Será la infinita sospecha de que la eternidad debe ser la condición natural de la menos natural vida del planeta, que es la humana. Será que en plena Primera Guerra les venía bien acusar a un país no beligerante. Será porque hacia 1918 se suponía que las mujeres eran fuente de todo lo subrepticio y oscuro que podía azotar en el deseo a los hombres que peleaban en las trincheras. Será porque la conspiración como forma desesperada de la sospecha, como arma de los espías de todos los tiempos, no descansa, y la gripe mató a más gente –entre 25 y 50 millones– que la que murió en esa guerra. Lo cierto es que a la pandemia de gripe ocurrida entre fines de 1918 y 1919 la llamaron, inicialmente, “la dama española” o “gripe española”. Pero varios analistas señalan que si se tiene en cuenta su recorrido cronológico, la pandemia habría tenido un origen americano. Se la registró por primera vez en un campamento del ejército en Kansas, EE.UU., en marzo de 1918, en la misma región donde había aparecido la gripe porcina. Un mes más tarde, el virus apareció en Francia en los campos de batalla, como consecuencia de la incorporación de EE.UU. al conflicto. Como España era neutral, parte de la conspiración bélica para no desmoronar la moral de los soldados fue achacarle el origen de la pandemia. Los españoles replicaron con una humorada: la llamaron “soldado de Nápoles”, por una canción popular de opereta que era tan pegadiza como la gripe.
Aún sigue siendo una incógnita por qué esta peste tuvo pocas referencias en la literatura y la historia, sobre todo porque hasta la aparición de la Covid-19, se considera la pandemia más devastadora de la historia moderna: fue causada por un brote del virus influenza A del subtipo H1N1, y se contagiaron 500 millones de personas, de las que murieron cerca de 100 millones, el cinco por ciento de la población mundial. En EE.UU. –donde hubo cerca de 700 mil muertos, sobre 100 millones de habitantes–, apenas se la reconoce como tema en Pale Horse, Pale Rider, tres novelas cortas de Katherine Anne Porter.

Entradas de datos recopiladas
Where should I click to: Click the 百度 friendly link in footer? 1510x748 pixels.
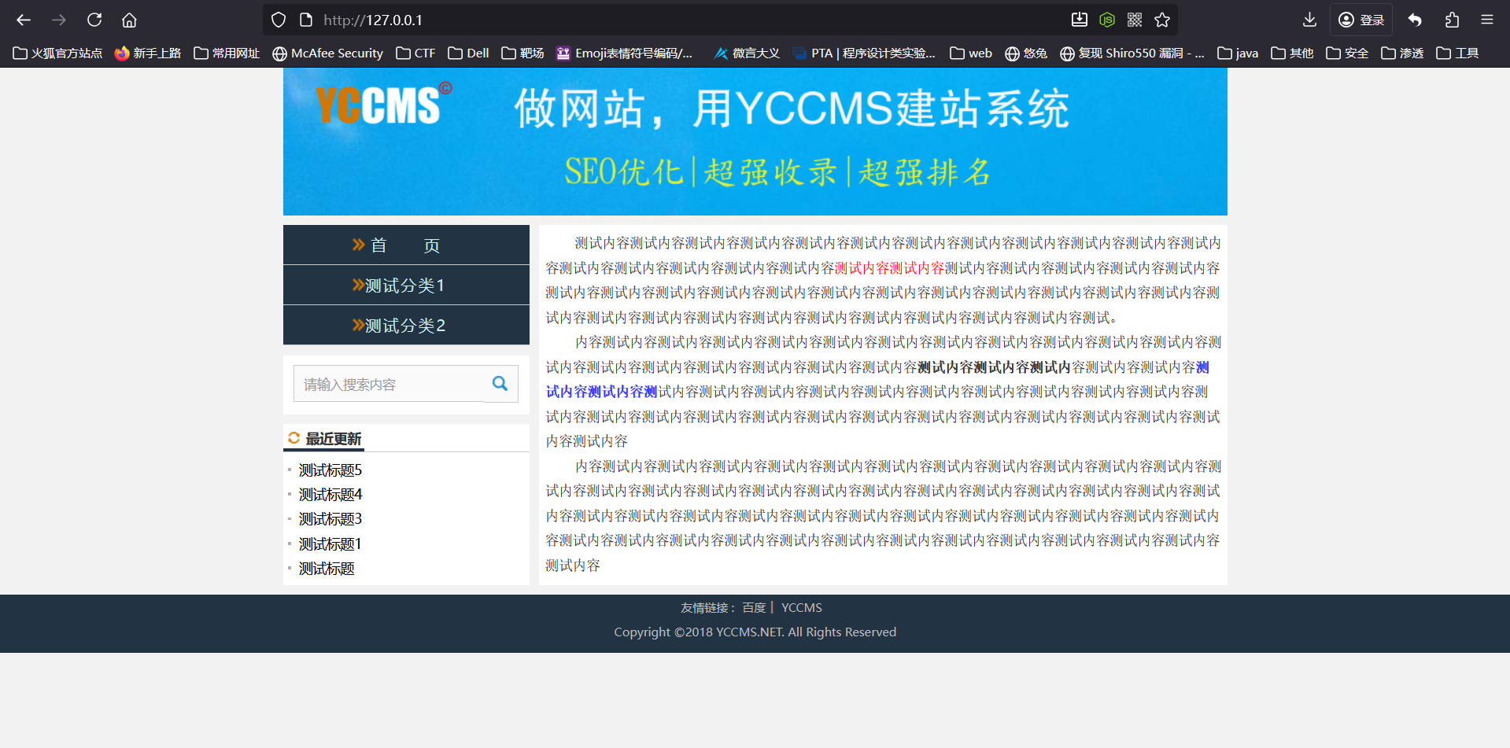coord(754,608)
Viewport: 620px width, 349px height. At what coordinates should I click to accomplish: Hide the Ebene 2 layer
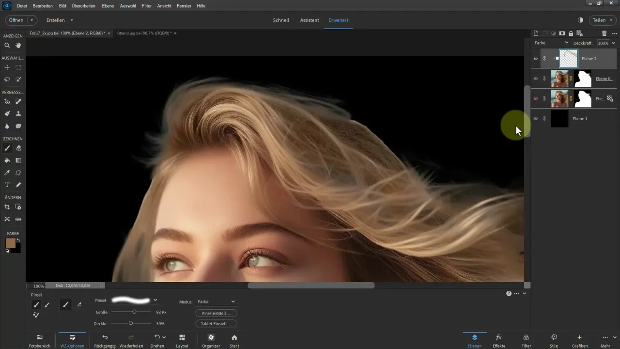click(x=535, y=58)
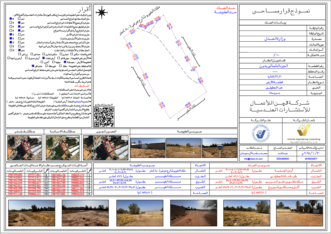Click the VISION Engineering Consulting gold logo
This screenshot has height=234, width=331.
(304, 132)

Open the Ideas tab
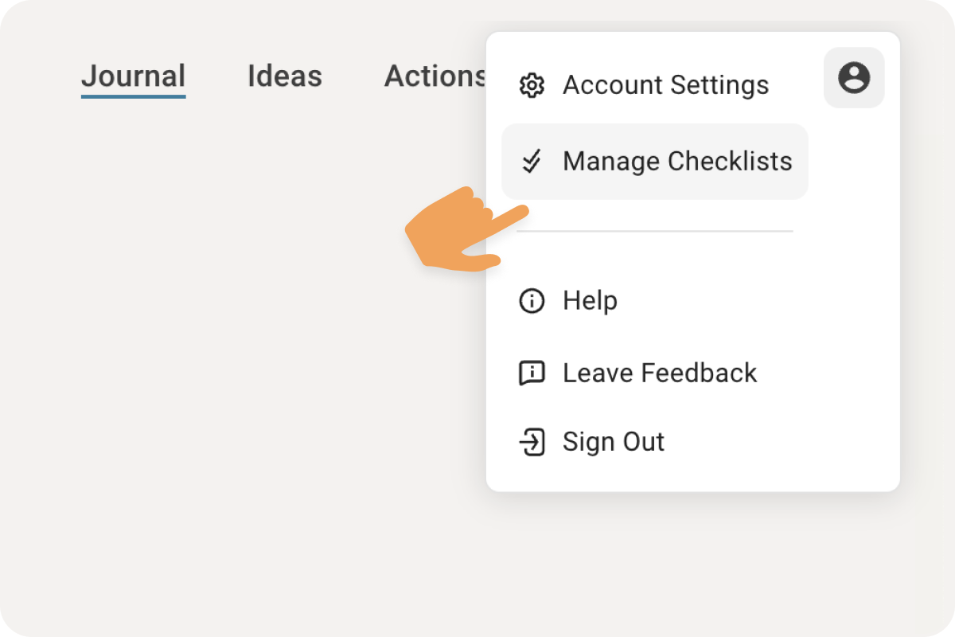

● **Lista de actividades**
(1) Explica en una a tres oraciones por qué, según el texto sobre la gripe de 1918, se le atribuyó a España el origen de la pandemia.
(2) Resume en dos oraciones el texto sobre la gripe de 1918.
(3) Retoma el texto sobre la gripe de 1918 a partir de su última oración.

● **Respuestas por tarea**
(1) Como España era neutral, achacarle el origen de la pandemia formó parte de la conspiración bélica para no desmoronar la moral de los soldados. En plena Primera Guerra a los beligerantes les venía bien acusar a un país no beligerante.

(2) La pandemia de gripe de fines de 1918 y 1919 se llamó inicialmente "gripe española", aunque varios analistas señalan que, por su recorrido cronológico, habría tenido un origen americano: se registró primero en un campamento del ejército en Kansas y un mes después apareció en Francia tras la incorporación de EE.UU. al conflicto. Culpar a España, que era neutral, formó parte de la conspiración bélica, y aún es una incógnita por qué esta pandemia tan devastadora tuvo pocas referencias en la literatura y la historia.

(3)
En estas tierras, tampoco abundaron las referencias a la pandemia, que mató al 30 por ciento de la población de Salta y Jujuy en su segundo brote en 1919, y al diez por ciento de Buenos Aires, que por entonces tenía 180 mil habitantes. Luego de la mayor tragedia epidemiológica de su historia, que fue la de fiebre amarilla en 1871, la ciudad tenía ya en ese momento 17 hospitales y una legión de reconocidos sanitaristas. El furioso machismo de la denominación “la dama española” no fue tomado como propio en la Argentina. Aquí la bautizaron “grippe”, como indica la tapa del 2 de noviembre de 1918 de Caras y Caretas, con el título: “Profilaxis contra la grippe”. Usaron el francés, el idioma favorito de la alta burguesía porteña, porque la mayoría estaba convencida de que había llegado de los campos de batalla de Francia. Así que la elite de la ciudad adoptó esa palabra culta desde las páginas de la prensa. Y se encargó de desparramar la idea de usar el famoso aparato de Marot, que ya se había usado durante la peste bubónica en 1890, llamado el sulfurozador (electrificaba gas sulfúrico) para desinfectar calles, casas y estaciones de trenes.
Caras y Caretas fue central en la difusión de los cuidados contra la grippe. Como la revista más vendida de entonces, bautizando satíricamente la enfermedad con el mismo tono afrancesado de la elite, contribuyó a la prevención de la pandemia y a hacer un llamado de atención al rol del Estado para cuidar la salud pública. La tapa citada tenía la caricatura de un hombre del cual colgaban todo tipo de artefactos como armas de profilaxis: bolsitas de alcanfor, un ventilador en cada pie y uno especial en la nariz, un fumigador en la mano y carteles que decían: “Perdón que no le estreche la mano” y “Hábleme a distancia”, rematados con otro que colgaba como una corbata llamado “papel matamoscas”. En definitiva, gripe española o grippe eran los diferentes nombres de la misma amenaza que un siglo después llamamos coronavirus. Y que Caras y Caretas vuelve a contar.